Prelude to the Past: In Defense of Anglo Rights

What happens, asked then-Justice Sandra Day O’Connor when she served on the Supreme Court, to laws designed to defend minority rights when minorities become majorities?  At issue was the Court’s Grutter v. Bollinger decision in 2003 on using some racial preferences in college admissions – a tool that would be unnecessary if we lived in a truly equal society.

The former justice since then has made sure that her observation that these laws might be unnecessary in 25 years was meant to suggest that some progress might have to be made in order to make these kinds of laws unnecessary.

Observers found the comment curious at the time, given that the right of women to make their own reproductive choices was – and is – a vote or two away from being overturned by the Court.  Achieving demographic majority status does not protect any group from anti-constitutional attacks on its rights.  Women are, have been and will be the majority population of the country. Nature seems to have designed it so.  But women continue to fight for equal pay, status and recognition in society.

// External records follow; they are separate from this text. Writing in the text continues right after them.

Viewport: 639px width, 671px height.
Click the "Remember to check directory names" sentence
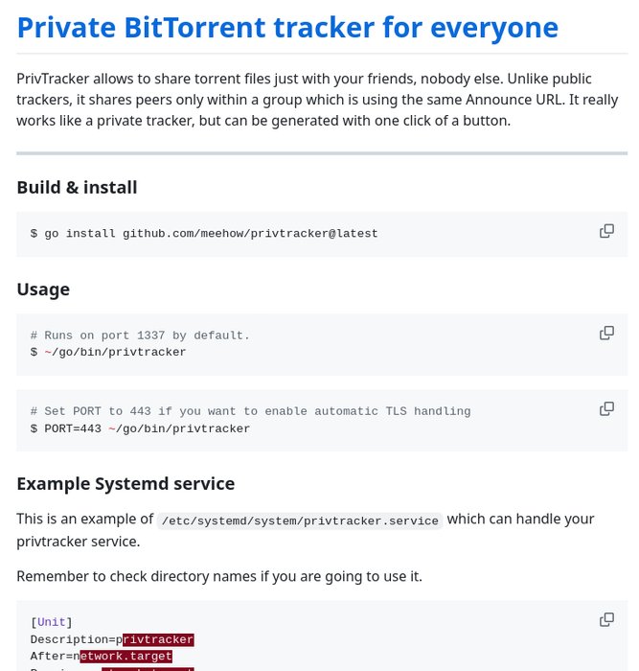(x=219, y=576)

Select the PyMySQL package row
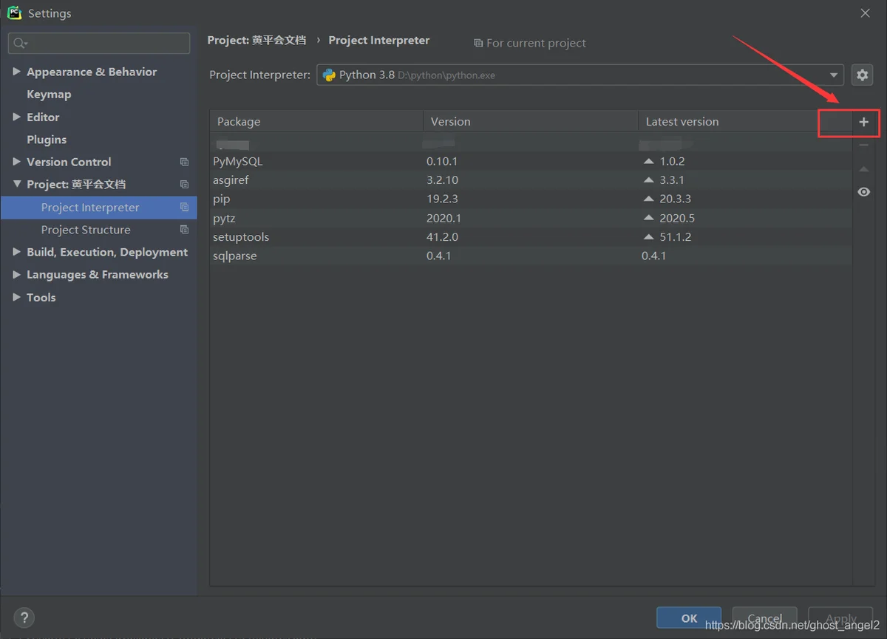coord(237,161)
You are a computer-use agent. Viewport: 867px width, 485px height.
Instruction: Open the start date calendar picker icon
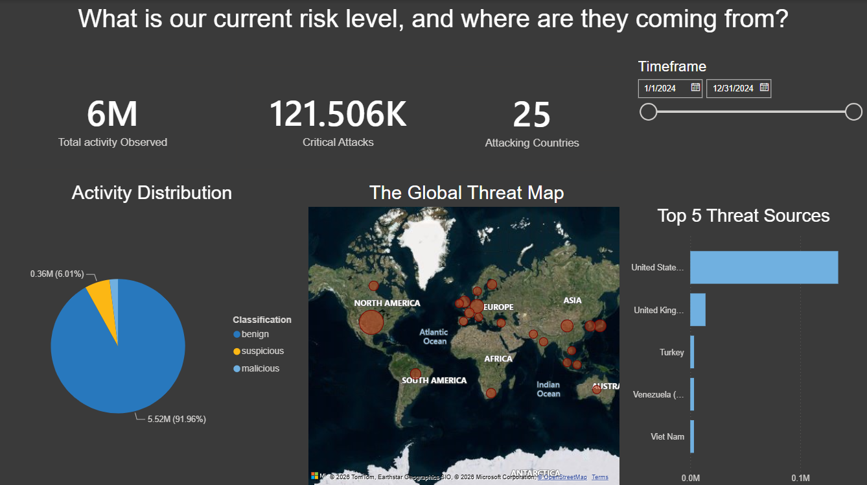[695, 88]
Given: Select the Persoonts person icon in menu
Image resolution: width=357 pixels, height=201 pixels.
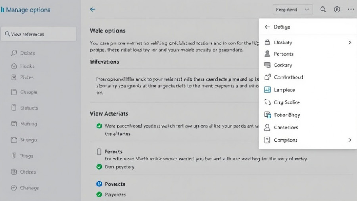Looking at the screenshot, I should tap(267, 54).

The question O’Connor posed might have merit in the broadest sense one day. But that day is long in coming.  Events in O’Connor’s home state of Arizona and in others states – Alabama, Indiana and Texas – suggest that current, and perhaps expanded, laws might be necessary for years to come. HispanicLatinos are in the bull’s eye of local and state legislators who want to limit HispanicLatino social and political advancement. This is precisely why federal court decisions like Grutter were, are and will be necessary.

During the heyday of the civil rights movements, the federal courts did for HispanicLatinos what they could not do for themselves.  Handicapped by the small size of their population, anemic leadership at all levels and a history of social and political exclusion, HispanicLatinos had to depend on the one branch of government that could secure their standing in civil society with legal force.  HispanicLatino organizations became legal rungs upon which lawyers could hang their winning constitutional arguments that Congress could then support with complementary legislation.

Today those courtroom victories – on civil and voting rights; measures that benefit business interests and economic development programs; expansion of educational opportunities and others – will have to be re-litigated as city councils and state legislatures enact anti-HispanicLatino laws like in the bad old days.

How the courts decide cases making their way through the judicial process will determine in large part the direction of the HispanicLatino population in the future.  The beachheads that the federal courts established and upon which HispanicLatinos expanded their participation in society must be protected now that the economic success of the nation’s growing HispanicLatino population is crucial for the country’s long-term survival.

The courts do no live in a cocoon.  Since she left the Court, O’Connor has seen it continue to devolve the power of the federal government in favor of the states – unless it suits conservative principles. The devolution of federal power in the context of the nation’s changing demographics is dangerous – although federal power in the wrong hands could be just as pernicious.

Nonetheless, we have to depend on the courts and the Constitution to protect the rights of minorities, and hope that those laws are not necessary to protect Anglos in the future.